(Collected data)
* * * * * * * * *

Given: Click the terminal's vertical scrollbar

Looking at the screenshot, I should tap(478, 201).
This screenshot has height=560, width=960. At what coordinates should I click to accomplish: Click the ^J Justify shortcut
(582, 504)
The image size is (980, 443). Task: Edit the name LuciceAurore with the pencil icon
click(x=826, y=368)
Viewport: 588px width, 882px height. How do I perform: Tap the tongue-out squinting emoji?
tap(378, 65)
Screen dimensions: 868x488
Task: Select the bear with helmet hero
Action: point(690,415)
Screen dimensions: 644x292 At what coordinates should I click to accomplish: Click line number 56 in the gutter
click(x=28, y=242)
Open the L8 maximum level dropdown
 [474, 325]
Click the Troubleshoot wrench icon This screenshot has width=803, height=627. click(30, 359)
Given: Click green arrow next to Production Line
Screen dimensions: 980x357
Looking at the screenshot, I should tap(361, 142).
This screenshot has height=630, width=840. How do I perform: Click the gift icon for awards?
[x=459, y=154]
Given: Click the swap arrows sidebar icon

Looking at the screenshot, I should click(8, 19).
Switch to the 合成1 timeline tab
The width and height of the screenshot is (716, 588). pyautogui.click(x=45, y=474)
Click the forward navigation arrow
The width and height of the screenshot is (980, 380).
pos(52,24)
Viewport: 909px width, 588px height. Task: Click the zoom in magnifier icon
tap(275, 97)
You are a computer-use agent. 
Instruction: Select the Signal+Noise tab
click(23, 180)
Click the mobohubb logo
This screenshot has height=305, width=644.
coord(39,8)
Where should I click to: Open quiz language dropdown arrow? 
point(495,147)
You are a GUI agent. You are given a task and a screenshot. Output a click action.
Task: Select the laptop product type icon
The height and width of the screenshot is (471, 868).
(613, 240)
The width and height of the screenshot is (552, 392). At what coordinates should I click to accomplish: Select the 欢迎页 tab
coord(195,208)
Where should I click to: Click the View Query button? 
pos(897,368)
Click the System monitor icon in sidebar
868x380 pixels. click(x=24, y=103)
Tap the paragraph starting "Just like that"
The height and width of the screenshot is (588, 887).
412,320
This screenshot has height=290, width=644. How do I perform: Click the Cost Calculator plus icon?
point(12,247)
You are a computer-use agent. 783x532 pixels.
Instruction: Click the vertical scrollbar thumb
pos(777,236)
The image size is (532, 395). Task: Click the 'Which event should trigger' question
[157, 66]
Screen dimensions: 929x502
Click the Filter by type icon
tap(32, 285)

* * * * * * * * *

**Problem statement:** Could you retype all of the entries exactly, leaving none out?

**Written answer:**
Given: Click the terminal's vertical scrollbar

Looking at the screenshot, I should tap(478, 201).
This screenshot has height=560, width=960. At what coordinates should I click to accomplish: Click the ^J Justify shortcut
(582, 504)
The image size is (980, 443). Task: Edit the name LuciceAurore with the pencil icon
click(x=826, y=368)
Viewport: 588px width, 882px height. How do I perform: Tap the tongue-out squinting emoji?
tap(378, 65)
Screen dimensions: 868x488
Task: Select the bear with helmet hero
Action: point(690,415)
Screen dimensions: 644x292 At what coordinates should I click to accomplish: Click line number 56 in the gutter
click(x=28, y=242)
Open the L8 maximum level dropdown
 [474, 325]
Click the Troubleshoot wrench icon This screenshot has width=803, height=627. click(30, 359)
Given: Click green arrow next to Production Line
Screen dimensions: 980x357
Looking at the screenshot, I should tap(361, 142).
This screenshot has height=630, width=840. How do I perform: Click the gift icon for awards?
[x=459, y=154]
Given: Click the swap arrows sidebar icon

Looking at the screenshot, I should click(8, 19).
Switch to the 合成1 timeline tab
The width and height of the screenshot is (716, 588). pyautogui.click(x=45, y=474)
Click the forward navigation arrow
The width and height of the screenshot is (980, 380).
pos(52,24)
Viewport: 909px width, 588px height. Task: Click the zoom in magnifier icon
tap(275, 97)
You are a computer-use agent. 
Instruction: Select the Signal+Noise tab
click(23, 180)
Click the mobohubb logo
This screenshot has height=305, width=644.
coord(39,8)
Where should I click to: Open quiz language dropdown arrow? 
point(495,147)
You are a GUI agent. You are given a task and a screenshot. Output a click action.
Task: Select the laptop product type icon
The height and width of the screenshot is (471, 868).
(613, 240)
The width and height of the screenshot is (552, 392). At what coordinates should I click to accomplish: Select the 欢迎页 tab
coord(195,208)
Where should I click to: Click the View Query button? 
pos(897,368)
Click the System monitor icon in sidebar
868x380 pixels. click(x=24, y=103)
Tap the paragraph starting "Just like that"
The height and width of the screenshot is (588, 887).
412,320
This screenshot has height=290, width=644. How do I perform: Click the Cost Calculator plus icon?
point(12,247)
You are a computer-use agent. 783x532 pixels.
Instruction: Click the vertical scrollbar thumb
pos(777,236)
The image size is (532, 395). Task: Click the 'Which event should trigger' question
[157, 66]
Screen dimensions: 929x502
Click the Filter by type icon
tap(32, 285)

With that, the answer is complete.